The data:
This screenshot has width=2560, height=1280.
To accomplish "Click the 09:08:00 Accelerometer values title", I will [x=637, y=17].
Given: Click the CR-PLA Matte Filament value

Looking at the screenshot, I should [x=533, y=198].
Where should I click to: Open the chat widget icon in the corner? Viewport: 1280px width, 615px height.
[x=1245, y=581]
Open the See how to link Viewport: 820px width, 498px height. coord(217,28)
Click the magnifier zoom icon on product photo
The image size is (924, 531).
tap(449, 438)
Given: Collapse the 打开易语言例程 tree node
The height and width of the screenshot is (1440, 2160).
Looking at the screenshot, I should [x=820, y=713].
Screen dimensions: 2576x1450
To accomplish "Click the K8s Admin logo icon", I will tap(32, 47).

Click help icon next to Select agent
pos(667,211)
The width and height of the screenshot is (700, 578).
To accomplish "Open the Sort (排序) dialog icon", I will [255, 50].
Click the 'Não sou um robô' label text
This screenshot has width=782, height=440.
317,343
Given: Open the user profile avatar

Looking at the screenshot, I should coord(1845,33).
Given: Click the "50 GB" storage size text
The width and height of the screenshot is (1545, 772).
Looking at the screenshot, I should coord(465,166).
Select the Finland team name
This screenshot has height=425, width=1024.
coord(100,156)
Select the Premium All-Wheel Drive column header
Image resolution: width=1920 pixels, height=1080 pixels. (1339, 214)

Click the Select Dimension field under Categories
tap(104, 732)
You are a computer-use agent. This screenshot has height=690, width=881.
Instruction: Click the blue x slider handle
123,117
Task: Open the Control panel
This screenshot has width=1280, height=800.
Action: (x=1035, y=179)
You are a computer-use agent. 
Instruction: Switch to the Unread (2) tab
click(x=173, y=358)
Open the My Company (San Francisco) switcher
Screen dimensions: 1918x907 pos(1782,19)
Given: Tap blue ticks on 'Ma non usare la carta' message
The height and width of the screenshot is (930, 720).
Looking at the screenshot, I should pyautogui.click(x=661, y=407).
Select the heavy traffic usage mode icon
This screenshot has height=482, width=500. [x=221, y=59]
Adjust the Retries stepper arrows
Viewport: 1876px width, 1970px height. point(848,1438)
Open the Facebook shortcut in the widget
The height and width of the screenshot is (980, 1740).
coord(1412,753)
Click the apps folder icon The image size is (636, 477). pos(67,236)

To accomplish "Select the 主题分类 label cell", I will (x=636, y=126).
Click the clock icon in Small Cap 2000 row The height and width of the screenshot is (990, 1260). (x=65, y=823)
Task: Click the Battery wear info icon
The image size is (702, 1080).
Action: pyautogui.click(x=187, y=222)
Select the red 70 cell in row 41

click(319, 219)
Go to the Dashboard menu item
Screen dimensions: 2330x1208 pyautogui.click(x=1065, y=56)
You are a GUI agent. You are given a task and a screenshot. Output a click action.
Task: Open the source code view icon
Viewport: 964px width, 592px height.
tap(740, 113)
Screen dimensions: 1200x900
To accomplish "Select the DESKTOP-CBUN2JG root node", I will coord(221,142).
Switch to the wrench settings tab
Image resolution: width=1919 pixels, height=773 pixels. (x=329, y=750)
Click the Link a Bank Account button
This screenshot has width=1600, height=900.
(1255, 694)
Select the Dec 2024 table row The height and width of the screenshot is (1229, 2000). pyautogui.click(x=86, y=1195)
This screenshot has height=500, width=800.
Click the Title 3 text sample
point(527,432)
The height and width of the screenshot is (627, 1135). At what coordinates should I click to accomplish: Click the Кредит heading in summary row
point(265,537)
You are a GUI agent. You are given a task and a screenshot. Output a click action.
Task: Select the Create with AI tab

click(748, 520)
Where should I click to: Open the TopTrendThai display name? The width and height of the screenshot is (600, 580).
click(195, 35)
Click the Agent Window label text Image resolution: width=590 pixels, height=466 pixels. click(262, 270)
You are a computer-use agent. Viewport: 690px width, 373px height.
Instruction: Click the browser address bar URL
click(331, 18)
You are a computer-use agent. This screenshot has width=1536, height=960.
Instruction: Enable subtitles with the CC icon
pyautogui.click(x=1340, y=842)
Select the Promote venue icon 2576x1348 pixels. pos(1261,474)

Task objective: Can you give all of the records above again with every "computer-use agent" swapped for "desktop automation agent", changing nothing else?

Reply to the task:
This screenshot has width=2560, height=1280.
To accomplish "Click the 09:08:00 Accelerometer values title", I will [x=637, y=17].
Given: Click the CR-PLA Matte Filament value

Looking at the screenshot, I should [x=533, y=198].
Where should I click to: Open the chat widget icon in the corner? Viewport: 1280px width, 615px height.
[x=1245, y=581]
Open the See how to link Viewport: 820px width, 498px height. coord(217,28)
Click the magnifier zoom icon on product photo
The image size is (924, 531).
tap(449, 438)
Given: Collapse the 打开易语言例程 tree node
The height and width of the screenshot is (1440, 2160).
Looking at the screenshot, I should [x=820, y=713].
Screen dimensions: 2576x1450
To accomplish "Click the K8s Admin logo icon", I will tap(32, 47).

Click help icon next to Select agent
pos(667,211)
The width and height of the screenshot is (700, 578).
To accomplish "Open the Sort (排序) dialog icon", I will [255, 50].
Click the 'Não sou um robô' label text
This screenshot has width=782, height=440.
317,343
Given: Open the user profile avatar

Looking at the screenshot, I should coord(1845,33).
Given: Click the "50 GB" storage size text
The width and height of the screenshot is (1545, 772).
Looking at the screenshot, I should coord(465,166).
Select the Finland team name
This screenshot has height=425, width=1024.
coord(100,156)
Select the Premium All-Wheel Drive column header
Image resolution: width=1920 pixels, height=1080 pixels. (1339, 214)

Click the Select Dimension field under Categories
tap(104, 732)
You are a desktop automation agent. This screenshot has height=690, width=881.
Instruction: Click the blue x slider handle
123,117
Task: Open the Control panel
This screenshot has width=1280, height=800.
Action: (x=1035, y=179)
You are a desktop automation agent. 
Instruction: Switch to the Unread (2) tab
click(x=173, y=358)
Open the My Company (San Francisco) switcher
Screen dimensions: 1918x907 pos(1782,19)
Given: Tap blue ticks on 'Ma non usare la carta' message
The height and width of the screenshot is (930, 720).
Looking at the screenshot, I should pyautogui.click(x=661, y=407).
Select the heavy traffic usage mode icon
This screenshot has height=482, width=500. [x=221, y=59]
Adjust the Retries stepper arrows
Viewport: 1876px width, 1970px height. point(848,1438)
Open the Facebook shortcut in the widget
The height and width of the screenshot is (980, 1740).
coord(1412,753)
Click the apps folder icon The image size is (636, 477). pos(67,236)

To accomplish "Select the 主题分类 label cell", I will (x=636, y=126).
Click the clock icon in Small Cap 2000 row The height and width of the screenshot is (990, 1260). (x=65, y=823)
Task: Click the Battery wear info icon
The image size is (702, 1080).
Action: pyautogui.click(x=187, y=222)
Select the red 70 cell in row 41

click(319, 219)
Go to the Dashboard menu item
Screen dimensions: 2330x1208 pyautogui.click(x=1065, y=56)
You are a GUI agent. You are given a task and a screenshot. Output a click action.
Task: Open the source code view icon
Viewport: 964px width, 592px height.
tap(740, 113)
Screen dimensions: 1200x900
To accomplish "Select the DESKTOP-CBUN2JG root node", I will coord(221,142).
Switch to the wrench settings tab
Image resolution: width=1919 pixels, height=773 pixels. (x=329, y=750)
Click the Link a Bank Account button
This screenshot has width=1600, height=900.
(1255, 694)
Select the Dec 2024 table row The height and width of the screenshot is (1229, 2000). pyautogui.click(x=86, y=1195)
This screenshot has height=500, width=800.
Click the Title 3 text sample
point(527,432)
The height and width of the screenshot is (627, 1135). At what coordinates should I click to accomplish: Click the Кредит heading in summary row
point(265,537)
You are a GUI agent. You are given a task and a screenshot. Output a click action.
Task: Select the Create with AI tab

click(748, 520)
Where should I click to: Open the TopTrendThai display name? The width and height of the screenshot is (600, 580).
click(195, 35)
Click the Agent Window label text Image resolution: width=590 pixels, height=466 pixels. click(262, 270)
You are a desktop automation agent. Viewport: 690px width, 373px height.
Instruction: Click the browser address bar URL
click(331, 18)
You are a desktop automation agent. This screenshot has width=1536, height=960.
Instruction: Enable subtitles with the CC icon
pyautogui.click(x=1340, y=842)
Select the Promote venue icon 2576x1348 pixels. pos(1261,474)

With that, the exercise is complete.